**STATED EXERCISE:** Rewrite the entries from the start through the line containing "point(192,182)", changing "dropdown" to "menu" and keeping all other text the same.

(Stored data entries)
____________
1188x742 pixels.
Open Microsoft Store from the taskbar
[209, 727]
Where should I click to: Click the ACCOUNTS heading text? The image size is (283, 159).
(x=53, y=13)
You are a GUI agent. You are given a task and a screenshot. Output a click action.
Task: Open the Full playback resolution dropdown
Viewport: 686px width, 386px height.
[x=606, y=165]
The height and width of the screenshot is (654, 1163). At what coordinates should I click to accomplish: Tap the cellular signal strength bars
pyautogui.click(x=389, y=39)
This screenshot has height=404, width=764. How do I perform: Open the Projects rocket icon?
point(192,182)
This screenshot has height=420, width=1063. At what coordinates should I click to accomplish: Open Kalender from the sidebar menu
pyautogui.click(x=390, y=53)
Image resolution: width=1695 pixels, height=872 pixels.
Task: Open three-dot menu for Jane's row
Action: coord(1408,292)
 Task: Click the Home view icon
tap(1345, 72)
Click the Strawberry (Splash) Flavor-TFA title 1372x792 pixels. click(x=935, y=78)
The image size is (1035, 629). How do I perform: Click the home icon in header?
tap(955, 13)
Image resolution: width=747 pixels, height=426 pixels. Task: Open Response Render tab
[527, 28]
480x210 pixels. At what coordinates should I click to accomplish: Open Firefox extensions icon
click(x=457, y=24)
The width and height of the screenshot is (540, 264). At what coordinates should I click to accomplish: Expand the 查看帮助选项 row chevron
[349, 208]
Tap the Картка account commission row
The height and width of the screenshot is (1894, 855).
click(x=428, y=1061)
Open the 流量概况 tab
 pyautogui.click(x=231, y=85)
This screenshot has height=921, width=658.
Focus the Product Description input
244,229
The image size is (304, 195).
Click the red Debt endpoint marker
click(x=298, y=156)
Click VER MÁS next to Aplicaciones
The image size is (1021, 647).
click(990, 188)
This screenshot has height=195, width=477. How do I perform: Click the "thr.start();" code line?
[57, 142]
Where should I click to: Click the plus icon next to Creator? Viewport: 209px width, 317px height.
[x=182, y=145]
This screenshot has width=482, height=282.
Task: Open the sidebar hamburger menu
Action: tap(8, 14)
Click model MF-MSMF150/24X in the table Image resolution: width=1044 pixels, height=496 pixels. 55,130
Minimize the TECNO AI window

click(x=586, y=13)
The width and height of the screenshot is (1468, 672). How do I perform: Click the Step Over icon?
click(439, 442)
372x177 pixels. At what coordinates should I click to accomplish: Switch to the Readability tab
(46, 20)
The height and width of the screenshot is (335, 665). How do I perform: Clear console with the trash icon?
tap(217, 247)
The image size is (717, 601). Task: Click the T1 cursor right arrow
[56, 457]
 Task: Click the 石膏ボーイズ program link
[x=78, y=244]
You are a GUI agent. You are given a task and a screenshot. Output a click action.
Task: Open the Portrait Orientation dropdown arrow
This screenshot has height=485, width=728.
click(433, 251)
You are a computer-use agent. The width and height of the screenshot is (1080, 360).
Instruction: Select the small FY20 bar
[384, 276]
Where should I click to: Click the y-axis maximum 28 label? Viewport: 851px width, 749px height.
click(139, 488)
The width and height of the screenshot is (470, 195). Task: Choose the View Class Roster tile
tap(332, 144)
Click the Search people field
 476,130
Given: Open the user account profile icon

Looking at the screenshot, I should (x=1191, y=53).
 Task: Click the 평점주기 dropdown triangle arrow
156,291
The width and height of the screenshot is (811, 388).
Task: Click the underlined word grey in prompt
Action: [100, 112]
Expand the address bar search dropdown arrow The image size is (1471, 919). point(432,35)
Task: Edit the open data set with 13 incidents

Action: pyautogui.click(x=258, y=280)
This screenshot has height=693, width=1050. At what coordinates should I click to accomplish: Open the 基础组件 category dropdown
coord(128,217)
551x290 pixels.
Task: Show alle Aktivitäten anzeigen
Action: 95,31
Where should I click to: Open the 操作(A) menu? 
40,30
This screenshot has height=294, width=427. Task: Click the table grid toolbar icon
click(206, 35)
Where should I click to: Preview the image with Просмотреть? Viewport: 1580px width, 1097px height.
____________
**THE COMPLETED TASK:**
1188x742 pixels.
Open Microsoft Store from the taskbar
[209, 727]
Where should I click to: Click the ACCOUNTS heading text? The image size is (283, 159).
(x=53, y=13)
You are a GUI agent. You are given a task and a screenshot. Output a click action.
Task: Open the Full playback resolution menu
Viewport: 686px width, 386px height.
[x=606, y=165]
The height and width of the screenshot is (654, 1163). At what coordinates should I click to accomplish: Tap the cellular signal strength bars
pyautogui.click(x=389, y=39)
This screenshot has height=404, width=764. How do I perform: Open the Projects rocket icon?
point(192,182)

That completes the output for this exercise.